I recently caught up with Or Lenchner, CEO at Luminati, to discuss his company’s Data Collector product, an automated data collection tool, allowing customers to collect the most accurate data at scale quickly, easily, and without getting blocked. Ever since his appointment as CEO, Lenchner has continued to expand the company’s market base, as a data collection operator, dedicated to maintaining the openness, transparency and integrity of the online ecosystem. Among Luminati’s 10,000+ customers, you will find Fortune 500 companies, major e-commerce firms and sites, prominent travel companies, ad agencies, security firms, finance services, government offices and more. Prior to his career at Luminati, Lenchner founded and managed several web-based businesses, developing digital assets and online marketing programs. Joining Luminati as head of product development, Lenchner’s career and evolvement at the company has been driven by his firm belief in a transparent, ethical by design web-environment benefiting both, enterprises/businesses and consumers.
insideBIGDATA: Many of our readers are data scientists and data engineers who are hungry for new sources of data. Web scraping is a solution that keeps growing in popularity. Can you give us a high-level view of your Data Collector product and how it satisfies the accelerating desire for more data?
Or Lenchner: The Data Collector is the first-of-its-kind automated data collection tool, which allows our customers to collect the most accurate data at scale quickly, easily, and without getting blocked. The Data Collector integrates and automates all stages of the data collection process for customers but leaves them in full control over the data they collect. Customers can choose from hundreds of existing collection templates. They can “click and collect” a new target with the Data Collector extension without any prior coding knowledge. Alternatively, they can use the IDE code editor, where they can write more complex crawl code, and the system extracts the data they need without any manual intervention or onboarding required.
For customers, building a system from which to collect data effectively usually takes months and requires ongoing management and maintenance. The Data Collector solves this issue and allows them to collect the most reliable data at scale in a matter of minutes.
insideBIGDATA: How do your customers approach the scraping process in terms of customizing data collection: where to search, what to do, and how you want your data extracted?

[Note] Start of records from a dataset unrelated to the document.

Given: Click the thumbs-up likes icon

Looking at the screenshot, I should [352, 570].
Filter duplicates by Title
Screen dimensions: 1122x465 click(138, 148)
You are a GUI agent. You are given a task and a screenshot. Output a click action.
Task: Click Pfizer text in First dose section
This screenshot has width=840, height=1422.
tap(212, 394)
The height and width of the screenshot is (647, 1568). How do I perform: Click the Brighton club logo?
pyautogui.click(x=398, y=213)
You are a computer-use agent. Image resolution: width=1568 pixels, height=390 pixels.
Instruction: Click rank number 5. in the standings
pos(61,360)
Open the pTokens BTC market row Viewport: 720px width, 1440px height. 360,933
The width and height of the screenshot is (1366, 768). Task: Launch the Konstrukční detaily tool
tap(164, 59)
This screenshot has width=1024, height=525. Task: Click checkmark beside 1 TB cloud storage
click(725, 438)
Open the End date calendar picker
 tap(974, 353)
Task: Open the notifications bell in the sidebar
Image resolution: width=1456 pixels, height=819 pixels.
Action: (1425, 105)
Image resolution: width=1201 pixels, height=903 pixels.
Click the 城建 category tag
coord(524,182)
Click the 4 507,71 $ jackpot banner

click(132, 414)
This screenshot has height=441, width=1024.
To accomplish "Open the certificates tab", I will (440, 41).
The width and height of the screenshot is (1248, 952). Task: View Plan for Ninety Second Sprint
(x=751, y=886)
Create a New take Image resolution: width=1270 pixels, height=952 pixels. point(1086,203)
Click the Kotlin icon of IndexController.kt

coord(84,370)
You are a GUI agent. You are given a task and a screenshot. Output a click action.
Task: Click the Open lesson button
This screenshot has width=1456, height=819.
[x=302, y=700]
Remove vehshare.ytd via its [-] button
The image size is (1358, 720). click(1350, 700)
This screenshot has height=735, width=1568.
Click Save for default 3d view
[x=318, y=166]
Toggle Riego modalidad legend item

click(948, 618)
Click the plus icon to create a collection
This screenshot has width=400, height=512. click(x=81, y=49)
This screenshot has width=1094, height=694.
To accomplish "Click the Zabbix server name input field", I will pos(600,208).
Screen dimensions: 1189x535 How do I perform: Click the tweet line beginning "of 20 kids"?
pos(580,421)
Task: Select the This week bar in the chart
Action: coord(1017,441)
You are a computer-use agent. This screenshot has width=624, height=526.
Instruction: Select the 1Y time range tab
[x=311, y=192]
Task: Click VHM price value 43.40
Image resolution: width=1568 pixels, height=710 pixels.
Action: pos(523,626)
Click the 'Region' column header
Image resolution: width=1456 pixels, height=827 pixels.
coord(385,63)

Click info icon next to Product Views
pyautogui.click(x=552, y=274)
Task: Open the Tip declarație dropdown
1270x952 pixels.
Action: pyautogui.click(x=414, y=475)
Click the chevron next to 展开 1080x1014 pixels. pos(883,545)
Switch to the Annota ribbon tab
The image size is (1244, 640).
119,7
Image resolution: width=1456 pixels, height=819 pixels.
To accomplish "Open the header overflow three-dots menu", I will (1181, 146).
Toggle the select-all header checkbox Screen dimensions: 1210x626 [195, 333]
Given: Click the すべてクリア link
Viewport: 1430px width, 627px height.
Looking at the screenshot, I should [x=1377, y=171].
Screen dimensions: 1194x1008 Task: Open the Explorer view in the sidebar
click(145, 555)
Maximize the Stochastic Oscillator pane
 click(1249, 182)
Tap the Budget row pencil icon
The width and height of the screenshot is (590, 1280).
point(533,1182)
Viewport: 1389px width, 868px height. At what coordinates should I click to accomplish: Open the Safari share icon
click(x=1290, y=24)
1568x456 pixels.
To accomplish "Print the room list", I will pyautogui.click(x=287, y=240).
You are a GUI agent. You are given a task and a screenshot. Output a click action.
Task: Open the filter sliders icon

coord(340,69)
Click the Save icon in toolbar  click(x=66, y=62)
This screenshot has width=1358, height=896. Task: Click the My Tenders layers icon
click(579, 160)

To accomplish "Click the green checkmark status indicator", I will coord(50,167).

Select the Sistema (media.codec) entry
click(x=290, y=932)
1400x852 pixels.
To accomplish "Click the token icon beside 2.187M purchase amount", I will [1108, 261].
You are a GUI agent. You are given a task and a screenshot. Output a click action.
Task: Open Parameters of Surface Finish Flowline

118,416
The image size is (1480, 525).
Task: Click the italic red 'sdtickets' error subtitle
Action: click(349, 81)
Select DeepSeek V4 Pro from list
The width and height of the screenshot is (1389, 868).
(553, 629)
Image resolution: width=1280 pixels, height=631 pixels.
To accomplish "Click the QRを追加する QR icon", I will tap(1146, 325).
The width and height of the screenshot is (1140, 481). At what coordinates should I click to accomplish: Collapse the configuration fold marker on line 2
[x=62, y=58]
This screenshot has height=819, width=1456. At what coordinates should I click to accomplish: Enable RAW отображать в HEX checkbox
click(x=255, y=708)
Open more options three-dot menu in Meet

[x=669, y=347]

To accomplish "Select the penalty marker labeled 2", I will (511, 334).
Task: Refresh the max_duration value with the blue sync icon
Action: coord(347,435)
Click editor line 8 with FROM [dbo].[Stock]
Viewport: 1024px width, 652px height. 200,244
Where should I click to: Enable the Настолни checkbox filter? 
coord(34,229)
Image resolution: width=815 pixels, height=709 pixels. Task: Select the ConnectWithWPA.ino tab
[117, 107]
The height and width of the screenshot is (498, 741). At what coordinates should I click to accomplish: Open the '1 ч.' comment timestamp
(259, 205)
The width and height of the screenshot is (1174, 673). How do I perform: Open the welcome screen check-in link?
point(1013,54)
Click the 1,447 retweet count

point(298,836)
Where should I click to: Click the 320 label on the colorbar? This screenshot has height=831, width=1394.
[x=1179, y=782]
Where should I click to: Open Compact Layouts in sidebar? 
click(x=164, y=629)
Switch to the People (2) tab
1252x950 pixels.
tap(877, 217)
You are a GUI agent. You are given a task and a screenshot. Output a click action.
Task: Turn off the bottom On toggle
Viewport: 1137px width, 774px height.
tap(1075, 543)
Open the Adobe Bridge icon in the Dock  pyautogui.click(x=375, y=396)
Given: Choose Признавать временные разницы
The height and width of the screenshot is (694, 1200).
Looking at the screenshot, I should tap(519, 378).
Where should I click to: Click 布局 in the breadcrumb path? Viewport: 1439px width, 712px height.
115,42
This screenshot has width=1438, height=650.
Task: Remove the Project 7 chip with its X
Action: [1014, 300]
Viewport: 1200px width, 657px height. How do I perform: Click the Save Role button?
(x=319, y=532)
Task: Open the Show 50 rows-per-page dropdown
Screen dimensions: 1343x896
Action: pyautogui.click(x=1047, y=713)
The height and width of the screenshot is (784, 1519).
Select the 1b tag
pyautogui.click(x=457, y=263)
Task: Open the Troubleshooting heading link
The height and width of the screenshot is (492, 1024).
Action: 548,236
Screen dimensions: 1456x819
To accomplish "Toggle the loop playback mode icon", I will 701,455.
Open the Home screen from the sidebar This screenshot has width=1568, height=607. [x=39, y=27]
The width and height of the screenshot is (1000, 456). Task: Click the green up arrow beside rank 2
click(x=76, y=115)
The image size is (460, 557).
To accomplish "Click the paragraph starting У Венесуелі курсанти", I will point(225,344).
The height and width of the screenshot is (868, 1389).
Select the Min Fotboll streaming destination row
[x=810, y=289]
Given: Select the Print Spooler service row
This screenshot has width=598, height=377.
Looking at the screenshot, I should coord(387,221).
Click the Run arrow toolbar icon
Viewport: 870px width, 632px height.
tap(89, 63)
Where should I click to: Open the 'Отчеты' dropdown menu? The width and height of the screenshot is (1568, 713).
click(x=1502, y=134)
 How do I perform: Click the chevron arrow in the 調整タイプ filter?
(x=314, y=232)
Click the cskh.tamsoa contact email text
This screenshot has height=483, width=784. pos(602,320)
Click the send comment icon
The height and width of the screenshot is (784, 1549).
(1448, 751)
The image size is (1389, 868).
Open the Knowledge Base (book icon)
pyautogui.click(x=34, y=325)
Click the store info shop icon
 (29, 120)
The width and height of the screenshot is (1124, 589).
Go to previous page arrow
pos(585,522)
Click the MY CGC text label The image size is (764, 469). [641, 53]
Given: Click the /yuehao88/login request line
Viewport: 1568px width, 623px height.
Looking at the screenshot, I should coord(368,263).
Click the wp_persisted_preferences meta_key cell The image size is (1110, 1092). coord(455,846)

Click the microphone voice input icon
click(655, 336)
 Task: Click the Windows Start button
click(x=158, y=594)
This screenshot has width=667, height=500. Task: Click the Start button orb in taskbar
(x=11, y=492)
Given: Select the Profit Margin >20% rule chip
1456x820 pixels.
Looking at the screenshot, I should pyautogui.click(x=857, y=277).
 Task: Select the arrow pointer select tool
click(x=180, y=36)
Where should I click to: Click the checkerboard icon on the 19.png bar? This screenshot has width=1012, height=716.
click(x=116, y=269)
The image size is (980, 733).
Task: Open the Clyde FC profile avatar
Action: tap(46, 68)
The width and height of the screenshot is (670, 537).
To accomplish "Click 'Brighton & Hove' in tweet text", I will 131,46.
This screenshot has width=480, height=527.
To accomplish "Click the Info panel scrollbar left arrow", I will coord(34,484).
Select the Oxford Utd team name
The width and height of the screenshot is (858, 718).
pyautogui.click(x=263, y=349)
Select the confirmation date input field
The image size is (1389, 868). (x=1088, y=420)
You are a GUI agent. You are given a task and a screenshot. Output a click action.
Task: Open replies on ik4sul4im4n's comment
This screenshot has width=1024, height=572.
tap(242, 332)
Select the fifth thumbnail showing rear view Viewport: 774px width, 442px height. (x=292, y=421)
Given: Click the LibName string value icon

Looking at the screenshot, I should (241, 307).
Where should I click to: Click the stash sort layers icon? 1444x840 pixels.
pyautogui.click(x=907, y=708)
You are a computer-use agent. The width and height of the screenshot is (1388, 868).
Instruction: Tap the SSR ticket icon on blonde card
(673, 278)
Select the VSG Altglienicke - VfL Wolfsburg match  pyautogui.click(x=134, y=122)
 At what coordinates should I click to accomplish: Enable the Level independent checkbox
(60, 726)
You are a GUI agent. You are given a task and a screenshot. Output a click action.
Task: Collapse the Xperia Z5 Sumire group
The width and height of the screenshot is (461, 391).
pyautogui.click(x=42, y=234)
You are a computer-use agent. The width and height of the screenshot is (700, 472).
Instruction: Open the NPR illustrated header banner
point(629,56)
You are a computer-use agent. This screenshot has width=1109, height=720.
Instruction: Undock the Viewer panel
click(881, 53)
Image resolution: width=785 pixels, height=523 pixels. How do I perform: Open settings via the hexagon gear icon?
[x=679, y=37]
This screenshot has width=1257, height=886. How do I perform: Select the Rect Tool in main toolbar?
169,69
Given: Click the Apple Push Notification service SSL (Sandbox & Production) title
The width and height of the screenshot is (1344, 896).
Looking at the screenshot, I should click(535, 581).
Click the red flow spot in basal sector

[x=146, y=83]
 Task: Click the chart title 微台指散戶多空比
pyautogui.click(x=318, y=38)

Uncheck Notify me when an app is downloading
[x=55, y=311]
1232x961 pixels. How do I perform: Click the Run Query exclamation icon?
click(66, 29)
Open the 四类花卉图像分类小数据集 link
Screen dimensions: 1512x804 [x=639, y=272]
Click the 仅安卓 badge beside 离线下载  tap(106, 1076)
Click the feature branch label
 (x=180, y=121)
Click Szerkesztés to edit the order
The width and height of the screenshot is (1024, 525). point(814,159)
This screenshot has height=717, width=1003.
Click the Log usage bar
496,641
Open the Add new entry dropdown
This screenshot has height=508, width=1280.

Or Lenchner: Every customer wants to execute a data collection process that is as easy, as fast and as reliable as possible. We serve thousands of customers from multiple sectors with a wide range of data needs. Taking all that into consideration, the data collection requirements usually meet the same kind of clear frameworks across the board. Once you have served 20-30 customers, you have probably covered most of the different cases, excluding the cases placed at the edges, which will always exist.
- Our self-serve data collector interface provides you with multiple options that allow you to:
- Select a collection template
- Choose the data you want to collect
- Select schedule/or frequency for collection or trigger by API
- Advanced users are also offered the option of coding their own templates
insideBIGDATA: Data format is a big deal to data scientists. What data formats do you support?
Or Lenchner: We deliver data in CSV or JSON formats. Our customers can choose which data points to collect, the column or entry ordering, and an option to change the naming of the objects in the output.
insideBIGDATA: In terms of scalability, what if a customer has a requirement for “big data” resources? How does your offering support the acquisition of large data sets?
Or Lenchner: We can always scale up. Relying on our technology has made scaling very easy. Our offering provides the flexibility needed. We have over 1000 browser servers and over 2000 code servers and these can be increased at any time and as required.
We have been “living” in the online data collection ecosystem for over 6 years now, gathering data from the largest source in the world, i.e., the internet. After acquiring experience from thousands of customers, some of the biggest enterprises and the most data-driven companies in the world, we know how to very rapidly scale, and we do it with ease and simplicity. Looking at the expediential growth of the data domain as a whole, we made sure we can serve all the big and the small. The very well-known and data-driven as well as those who are just starting their data collection journey – our products and tech are designed for it from the start.
insideBIGDATA: How would your solution be part of a robust data pipeline? Do you have an API available so that data sources can be refreshed so machine learning algorithms can be retrained for increased accuracy?
Or Lenchner: We have API for both triggering collections by code and for delivery collected data by API hooks that can easily be integrated into existing solutions. Our customers define their data requirement at the very start and set up what they need, and we adjust our solutions accordingly so there is very little set-up time involved.
insideBIGDATA: Can you tell us what’s coming from Luminati Networks down the road? Any new plans you’d like to discuss?
Or Lenchner: 2021 brings with it a lot of exciting, new data-driven developments for us. We will continue to expand our automation-based technology as well as our educational reach. We believe that, as market leaders, we must take the added responsibility to promote a responsible and ethical data collection practice. For this reason, we have recently partnered with over 45 leading educational and academic institutions to help secure a data collection practice that is data-bright, transparency-driven and ethical by design all the way through. This is our commitment to the market and to our customers, and we intend to stand by it.